Los juicios pendientes
La burda simulación del primer día de audiencias, el reconocimiento de la carta a la Junta de Calificaciones en la que hablaba de su participación en los vuelos ya en 1985; de la carta que me envió sin desmentidas ni reproches aun después de retractarse; de la carta a Godoy de marzo de 2004 donde menciona el conocimiento y la aprobación de los métodos que se empleaban en la ESMA, sugieren que, a pesar de la ingenua táctica sugerida por el defensor privado Fernando Pamos de la Hoz, que Scilingo contrató y vaya a saber quién pagó luego de la detención en Londres de Pinochet, sigue prevaleciendo sobre cualquier otra actitud la culpa por lo que hizo. La confesión de Scilingo en 1995 puso en movimiento una sucesión de hechos que culminaron en 2001 con la nulidad de las leyes de punto final y de obediencia debida, solicitada por el CELS al juez Gabriel Cavallo, y la detención de un centenar y medio de ex funcionarios de la dictadura militar.

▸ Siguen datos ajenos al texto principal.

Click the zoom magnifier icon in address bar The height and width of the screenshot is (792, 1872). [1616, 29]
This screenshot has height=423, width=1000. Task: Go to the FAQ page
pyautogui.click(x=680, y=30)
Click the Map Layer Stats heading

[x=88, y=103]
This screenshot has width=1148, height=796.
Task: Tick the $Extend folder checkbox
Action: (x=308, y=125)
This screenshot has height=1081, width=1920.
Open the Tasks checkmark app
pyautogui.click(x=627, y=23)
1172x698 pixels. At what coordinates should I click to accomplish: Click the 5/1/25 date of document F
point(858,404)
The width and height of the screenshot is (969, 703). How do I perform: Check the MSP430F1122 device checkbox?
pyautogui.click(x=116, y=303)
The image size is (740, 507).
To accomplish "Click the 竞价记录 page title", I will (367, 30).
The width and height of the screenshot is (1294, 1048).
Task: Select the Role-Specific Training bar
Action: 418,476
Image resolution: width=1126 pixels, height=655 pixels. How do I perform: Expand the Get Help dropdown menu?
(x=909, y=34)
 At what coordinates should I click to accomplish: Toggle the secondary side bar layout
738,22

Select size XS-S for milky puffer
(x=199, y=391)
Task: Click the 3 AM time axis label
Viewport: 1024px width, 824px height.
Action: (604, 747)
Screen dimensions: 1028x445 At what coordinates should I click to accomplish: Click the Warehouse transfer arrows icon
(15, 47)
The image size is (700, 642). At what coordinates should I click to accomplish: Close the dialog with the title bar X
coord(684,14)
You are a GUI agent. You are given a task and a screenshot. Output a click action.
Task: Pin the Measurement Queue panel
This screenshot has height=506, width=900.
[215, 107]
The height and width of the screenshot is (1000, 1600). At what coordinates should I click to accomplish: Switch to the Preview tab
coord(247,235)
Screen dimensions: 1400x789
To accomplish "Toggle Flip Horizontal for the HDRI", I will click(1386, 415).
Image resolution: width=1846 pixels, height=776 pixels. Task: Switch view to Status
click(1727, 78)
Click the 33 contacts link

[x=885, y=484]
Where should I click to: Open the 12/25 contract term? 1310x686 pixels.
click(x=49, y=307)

La previsible condena de Scilingo, en un procedimiento de cooperación entre los sistemas judiciales de la Argentina y España, sugiere que los autores de ciertos crímenes odiosos para toda la humanidad no podrán encontrar refugio en ningún rincón del mundo y que su única defensa es el uso desnudo de la fuerza, al margen del derecho, como la que Estados Unidos ejerce para eludir el alcance del Tribunal Penal Internacional creado por el Tratado de Roma. Su texto dice que esa jurisdicción es subsidiaria y corresponde cuando los crímenes no sean juzgados allí donde se cometieron. Ya sólo falta que la Corte Suprema de Justicia confirme la nulidad de las leyes de Alfonsín y los decretos de Menem, para que los próximos juicios se celebren en la Argentina. El tiempo es ya.